Cao Dai basically means high tower/ platform, or ‘Kingdom of Heaven’, referring to the enlightenment of the divine being.  Ngô Văn ChiêuPhạm Công Tắc and Cao Hoài Sang, claimed to receive direct messages from God to start a new religion, a third way for religious amnesty.  The followers aim for liberation from the cycle of birth and death, by following strict rules honouring veneration of ancestors, prayer, non-violence and vegetarianism.  Cao Daism is the third largest religion in Vietnam with three million followers.

They follow five interdictions:

– Do not kill living beings

– Do not be dishonest

– Do not commit adultery

– Do not get drunk

– Do not sin by word

They believe that during the first period of revelation, God placed these Saints on earth to begin a huge wave of spiritual teaching over thousands of years.  Due to the frailty of these leaders, God realised that religion was not spreading as one.  He began a third period of revelation, namely Cao Dai, which is focused on combining all of the great teachings into one doctrine with an emphasis on universal harmony between all people.

According to Cao Daism, in simplified terms, there was the big bang and God was created, he then created Yin and Yang to create the universe.  ‘He’ became part with Yang and created the goddess to watch over Yin.  Holy father, Buddha Mother are both worshipped, the male is regarded as a higher being (why does God always speak to men?).   Buddha Mother is also part of Yang, meaning that Buddha Mother is actually male (not surprisingly really).  She (he) merely watches over Yin.  God is represented by a blue left (left = yang) eye, painted onto a giant globe, hanging at the end of the ‘Holy See’.

There are 36 levels of heaven and 72 planets harboring intelligent life, with number one being the closest to heaven and 72 nearest to Hell. Earth is number 68. It is said that even the lowest citizen on planet 67 would not trade place with a king on 68 and so forth, even if you happen live in Milton Keynes.

Cao Dai prayer five times daily, but is dominated by elderly people who mainly live on the large compound that surrounds the ‘Holy See’.  Protected by giant walls, movements are restricted within.  Young people show little interest.

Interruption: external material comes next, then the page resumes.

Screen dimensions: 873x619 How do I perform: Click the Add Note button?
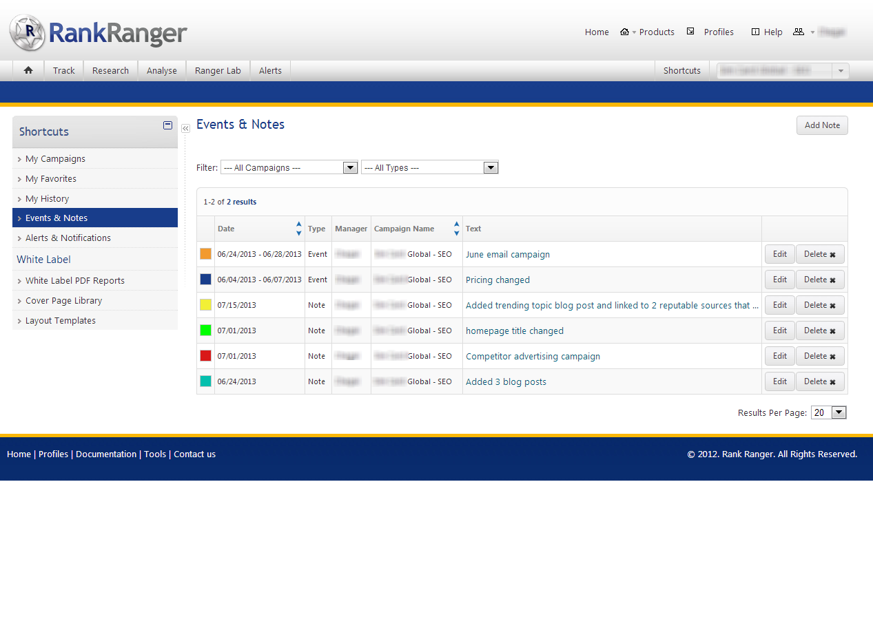pos(822,125)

Spiritual attainment follows the Three Teachings from Saint, Sage to Buddha.  Prior to Saint there is an Angel level that may be attained in the body.  The teachers at different level ranging from Confuscius, Jesus, Buddha several Chinese saints Quan Yin, Li Po, Guan Yu, and Lao Tse.  However the three main earthly saints in the Tay Ninh Holy See are depicted as Victor Hugo (Hunchback of Notre Damn fame), Sun Yat Sen (Chinese doctor, poet and revolutionary) and Nguyen Binh Khiem (Vietnamese administrator, educator, poet, sage) who signed a covenant between God and Man.

Cao Daism’s organization structure resembles that of the Unites States government with a legislative executive and judicial branches.  The Giao Tong is the overall boss.  Cao Dai believe that the same God created Roman Catholicism and therefore have a similar heirarchy with Pope, Cardinals, Priests etc.

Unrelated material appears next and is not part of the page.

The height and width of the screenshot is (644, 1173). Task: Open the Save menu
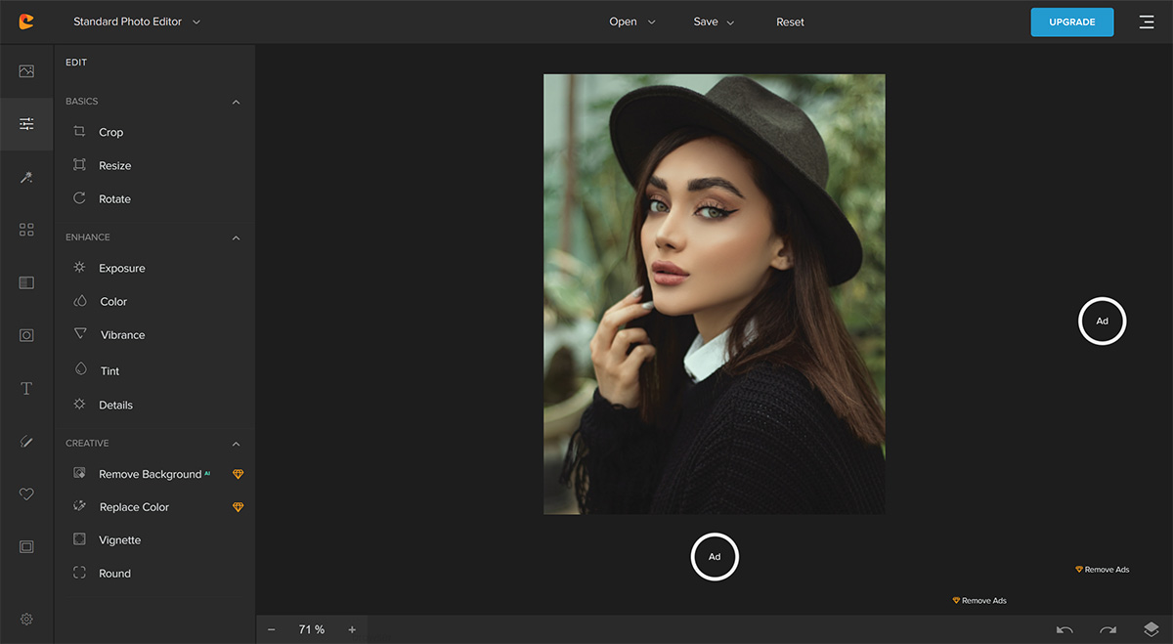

It is believed that God communicates through inanimate objects like Ouji boards, pens and tables.  All resulting in a code that can be translated into messages from the divine.  Regular seances are held.  They believe in Karma, that the actions of this life will affect future lives and vica-versa.  The actions of past lives are directly affecting current lives.

Cao Daism stresses equality between the sexes in the physical realm, but in the spiritual, women will never attain the highest two positions.  Yin cannot dominate Yang otherwise chaos will ensue.

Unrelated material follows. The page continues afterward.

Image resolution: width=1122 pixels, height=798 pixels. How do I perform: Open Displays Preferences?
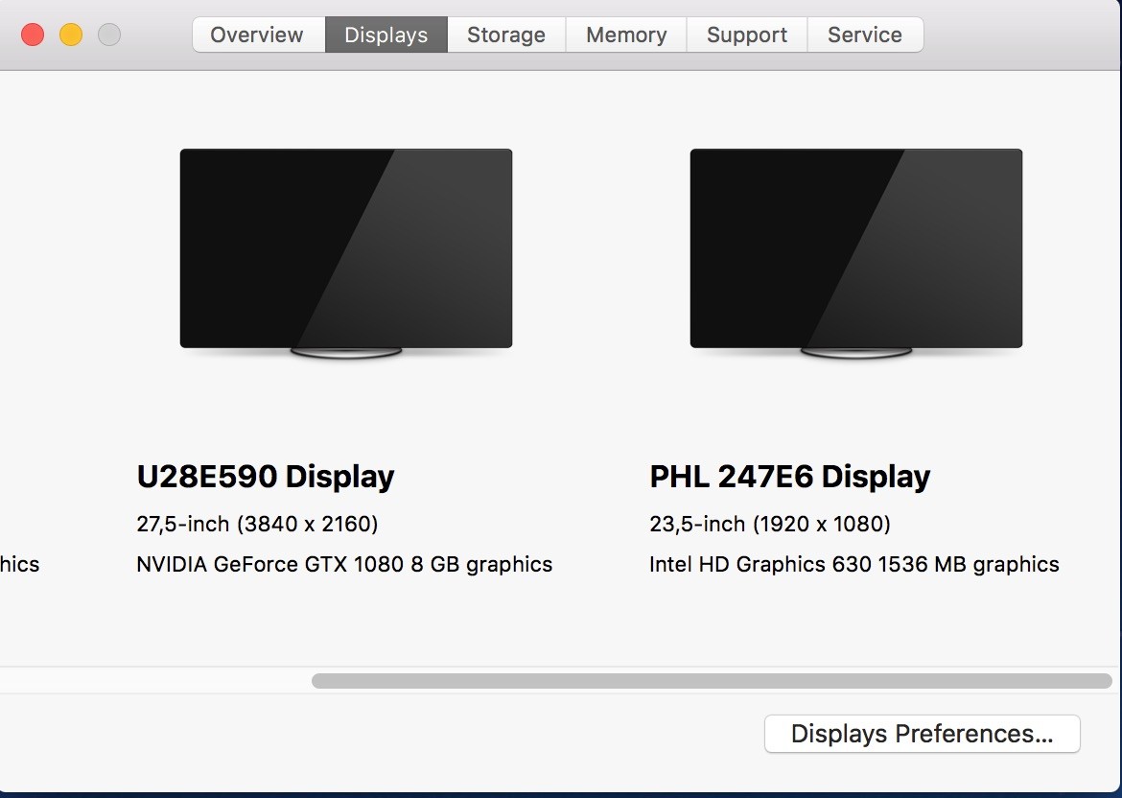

The Cao Dai have opposed the North and South Vietnam and the French since its creation.  At times having their own army of sorts and engaging in military combat.  This lead to the South Vietnamese Government raiding Tay Ninh Holy See and forcing its pope at the time (Ngo Van Chieu) to flee to Cambodia, where he later died in exile.  This use of violence had meant that many Vietnamese see a hypocrisy within the Cao Dai.

“It is easier for a camel to pass through the eye of a needle than for a rich man to enter the Kingdom of Heaven (Luke 18:25)”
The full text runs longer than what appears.